RAW DATA below:
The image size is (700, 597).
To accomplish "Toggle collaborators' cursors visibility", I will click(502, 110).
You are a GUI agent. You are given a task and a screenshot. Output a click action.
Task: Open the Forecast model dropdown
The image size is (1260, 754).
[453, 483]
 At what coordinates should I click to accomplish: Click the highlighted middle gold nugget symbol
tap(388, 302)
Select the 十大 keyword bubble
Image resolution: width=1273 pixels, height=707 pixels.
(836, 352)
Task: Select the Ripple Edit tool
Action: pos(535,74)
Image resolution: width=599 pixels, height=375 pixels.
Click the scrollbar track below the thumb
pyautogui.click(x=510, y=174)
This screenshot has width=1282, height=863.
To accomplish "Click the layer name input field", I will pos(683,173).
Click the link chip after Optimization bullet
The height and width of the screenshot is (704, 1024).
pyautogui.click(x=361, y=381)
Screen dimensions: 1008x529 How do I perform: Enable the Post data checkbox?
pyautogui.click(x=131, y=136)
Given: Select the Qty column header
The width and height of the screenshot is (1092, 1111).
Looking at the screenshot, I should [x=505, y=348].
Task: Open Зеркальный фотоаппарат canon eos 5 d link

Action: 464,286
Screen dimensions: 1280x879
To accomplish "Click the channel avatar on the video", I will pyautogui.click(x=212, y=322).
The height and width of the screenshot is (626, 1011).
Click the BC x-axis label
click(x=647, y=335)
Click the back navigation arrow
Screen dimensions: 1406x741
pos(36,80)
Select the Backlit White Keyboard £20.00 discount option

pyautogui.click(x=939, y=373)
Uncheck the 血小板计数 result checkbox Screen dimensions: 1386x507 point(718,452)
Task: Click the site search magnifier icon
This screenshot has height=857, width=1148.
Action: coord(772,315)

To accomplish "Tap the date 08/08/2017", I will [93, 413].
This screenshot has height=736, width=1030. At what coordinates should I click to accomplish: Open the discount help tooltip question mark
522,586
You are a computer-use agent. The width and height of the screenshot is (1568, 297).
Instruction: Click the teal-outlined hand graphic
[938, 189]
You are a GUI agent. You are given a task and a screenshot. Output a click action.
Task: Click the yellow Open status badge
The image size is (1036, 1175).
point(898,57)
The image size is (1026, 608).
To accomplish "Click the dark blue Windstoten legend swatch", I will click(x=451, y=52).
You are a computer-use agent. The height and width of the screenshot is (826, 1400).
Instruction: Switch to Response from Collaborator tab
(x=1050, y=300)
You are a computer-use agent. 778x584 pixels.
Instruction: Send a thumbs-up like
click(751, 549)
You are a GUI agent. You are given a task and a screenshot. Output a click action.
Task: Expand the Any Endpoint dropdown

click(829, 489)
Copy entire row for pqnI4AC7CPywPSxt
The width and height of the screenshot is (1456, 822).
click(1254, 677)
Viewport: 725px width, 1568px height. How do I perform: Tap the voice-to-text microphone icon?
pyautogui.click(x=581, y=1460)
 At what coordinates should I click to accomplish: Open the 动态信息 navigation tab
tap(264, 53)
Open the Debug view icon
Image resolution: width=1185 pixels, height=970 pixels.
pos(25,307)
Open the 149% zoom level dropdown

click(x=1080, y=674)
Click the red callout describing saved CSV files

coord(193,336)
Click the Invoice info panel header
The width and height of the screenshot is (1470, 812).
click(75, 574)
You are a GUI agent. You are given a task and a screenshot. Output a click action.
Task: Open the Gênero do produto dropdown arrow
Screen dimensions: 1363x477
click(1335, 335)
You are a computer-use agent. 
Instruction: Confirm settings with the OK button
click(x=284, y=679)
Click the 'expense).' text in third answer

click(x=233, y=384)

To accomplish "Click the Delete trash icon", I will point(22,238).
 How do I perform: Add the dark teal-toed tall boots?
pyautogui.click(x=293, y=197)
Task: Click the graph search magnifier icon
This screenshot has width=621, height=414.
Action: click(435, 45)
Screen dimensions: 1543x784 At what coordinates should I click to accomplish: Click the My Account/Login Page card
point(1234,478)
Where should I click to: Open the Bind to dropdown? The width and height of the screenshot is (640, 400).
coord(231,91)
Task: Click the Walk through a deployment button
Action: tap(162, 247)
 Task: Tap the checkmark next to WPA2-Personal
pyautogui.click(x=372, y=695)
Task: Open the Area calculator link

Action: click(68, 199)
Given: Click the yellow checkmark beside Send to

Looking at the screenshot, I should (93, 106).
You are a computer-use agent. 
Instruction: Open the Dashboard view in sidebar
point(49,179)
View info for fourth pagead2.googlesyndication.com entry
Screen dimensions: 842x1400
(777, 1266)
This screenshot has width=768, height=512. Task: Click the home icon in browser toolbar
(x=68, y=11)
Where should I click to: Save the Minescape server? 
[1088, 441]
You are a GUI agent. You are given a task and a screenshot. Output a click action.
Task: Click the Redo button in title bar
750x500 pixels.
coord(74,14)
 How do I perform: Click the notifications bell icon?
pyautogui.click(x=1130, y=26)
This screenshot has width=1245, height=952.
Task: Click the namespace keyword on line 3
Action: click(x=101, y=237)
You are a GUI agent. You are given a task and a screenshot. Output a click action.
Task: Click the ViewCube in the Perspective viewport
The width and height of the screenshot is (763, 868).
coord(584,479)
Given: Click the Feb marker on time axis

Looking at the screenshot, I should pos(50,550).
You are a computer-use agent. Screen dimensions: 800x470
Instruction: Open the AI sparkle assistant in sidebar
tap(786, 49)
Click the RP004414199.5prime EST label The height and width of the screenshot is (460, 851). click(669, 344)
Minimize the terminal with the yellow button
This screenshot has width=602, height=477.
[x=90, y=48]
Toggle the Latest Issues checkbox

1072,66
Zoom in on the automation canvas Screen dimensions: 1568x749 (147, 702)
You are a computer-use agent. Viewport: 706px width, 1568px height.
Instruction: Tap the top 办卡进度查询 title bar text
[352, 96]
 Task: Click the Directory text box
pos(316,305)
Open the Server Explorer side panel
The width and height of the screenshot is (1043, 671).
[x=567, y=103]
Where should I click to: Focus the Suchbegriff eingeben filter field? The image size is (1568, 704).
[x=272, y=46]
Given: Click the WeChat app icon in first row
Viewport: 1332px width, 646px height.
End of RAW DATA.
● **WHAT YOU HAVE TO DO**
Among the lines above, find those with the word "search" and list them.

● **SOLUTION TO THIS EXERCISE**
Task: Click the site search magnifier icon
Task: Click the graph search magnifier icon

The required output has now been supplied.